Pasan otras tantas semanas y que si ya sabes que es: ¿niño o niña? En mi caso, que no quise saber, decidimos esperar hasta el nacimiento para conocer el sexo del bebé, ya se han de imaginar la polémica: pero ¿cómo?, ¿qué vas a hacer?, ¿de qué color comprarás su ropa?, ¿cómo vas a decorar su recámara?, ¿y el nombre?, ¿y esto?, ¿y lo otro? No me quedaba más que respirar profundo y sonreír.
Conforme avanza el embarazo nos ponemos a investigar sobre el parto, la cesárea, los costos, el seguro, la lactancia, etc. Nos emociona y nos preocupa a la vez tanta cosa que hay que considerar. ¿Por qué no existe un lugar de retiro para embarazadas? Una especie de asilo donde ser recluida en la paz y tranquilidad del propio instinto que solito aflora, como si todas las mujeres ancestrales nos susurraran al oído que hacer, las de nuestro interior. Por el contrario, estamos siempre bajo la lupa, como en un laboratorio siendo observadas y juzgadas.

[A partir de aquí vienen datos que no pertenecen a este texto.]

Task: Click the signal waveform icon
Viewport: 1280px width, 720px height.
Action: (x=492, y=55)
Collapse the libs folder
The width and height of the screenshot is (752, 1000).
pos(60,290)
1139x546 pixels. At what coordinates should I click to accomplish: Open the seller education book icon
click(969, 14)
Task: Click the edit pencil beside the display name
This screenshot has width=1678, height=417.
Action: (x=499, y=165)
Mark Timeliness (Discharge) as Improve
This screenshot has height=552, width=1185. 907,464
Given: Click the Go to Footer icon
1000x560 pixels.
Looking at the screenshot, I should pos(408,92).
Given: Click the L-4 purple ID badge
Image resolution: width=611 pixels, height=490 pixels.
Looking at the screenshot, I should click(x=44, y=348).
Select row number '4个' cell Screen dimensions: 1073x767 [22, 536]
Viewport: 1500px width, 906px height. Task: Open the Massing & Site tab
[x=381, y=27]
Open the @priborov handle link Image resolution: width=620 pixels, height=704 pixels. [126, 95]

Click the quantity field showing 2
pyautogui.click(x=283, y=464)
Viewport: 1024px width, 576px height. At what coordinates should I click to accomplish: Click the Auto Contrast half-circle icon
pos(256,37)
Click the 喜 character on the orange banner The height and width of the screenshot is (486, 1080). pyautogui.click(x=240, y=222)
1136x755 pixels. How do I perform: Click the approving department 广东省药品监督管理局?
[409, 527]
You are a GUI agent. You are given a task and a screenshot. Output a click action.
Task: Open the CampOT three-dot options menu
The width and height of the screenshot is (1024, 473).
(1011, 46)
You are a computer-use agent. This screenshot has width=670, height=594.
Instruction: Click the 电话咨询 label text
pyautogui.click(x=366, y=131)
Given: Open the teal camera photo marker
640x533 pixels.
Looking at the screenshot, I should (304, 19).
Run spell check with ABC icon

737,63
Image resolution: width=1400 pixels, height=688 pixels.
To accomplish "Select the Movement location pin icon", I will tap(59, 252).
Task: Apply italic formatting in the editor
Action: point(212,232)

Pasa un poco más de tiempo y “se nos bota la panza”, la ropa ya no nos queda, se estira la piel y a veces incluso, se rompe, ¡qué horror! Y eso que seguí el consejo de mi abuela de untarme la manteca. Y las agruras. Para algunas al sexto mes ya empezaron las horribles agruras, y otra vez a cuidar lo que comes o de plano aguantarte o medicarte. Empiezas a dormir sentada, porque acostada el reflujo no te deja. Y lo que al inicio sentiste como algo mágico, las patadas del bebé de pronto ya no son tan mágicas, te duelen, se te encaja en las costillas, te acomodas de lado y se pone tan inquieto que no puedes dormir y allá anda el “lepe carajo” pateando el intestino, el hígado, un riñón, aplastando la vejiga y con ella comprimida no se te ocurra estornudar.
Llega el octavo mes: – ¡Ya quiero que salga!, pensamos. No dormimos, nos levantamos de madrugada tres veces al baño, las seis almohadas en el respaldo de la cama no son suficientes y ¡qué calor, no me lo quito con nada!, ya andamos todas hinchadas, los zapatos nos aprietan, la ropa nos pica, ¿por qué no podemos andar encueradas? Y el sueño no se ha ido, y si tienes otros hijos terminas agotada porque no paras en ningún momento, -¡que ya salga! Y tenemos hambre todo el día y antojo de esto y de aquello.
Y al fin, al fin llega el momento… ¡Nace el bebé! Y en el instante en que lo miras, sucede algo fantástico: todo se te olvida. ¡Todo! Como si hubieras caído en un agujero negro entre el momento de la sorpresa en que supiste que estabas esperando y los dos segundos antes de que lo tomes en tus brazos por primera vez. ¡Increíble! Tan mala memoria tenemos algunas madres, que nos aventuramos en este pavoroso trayecto de “achaques” más de una vez. ¿Estaremos locas?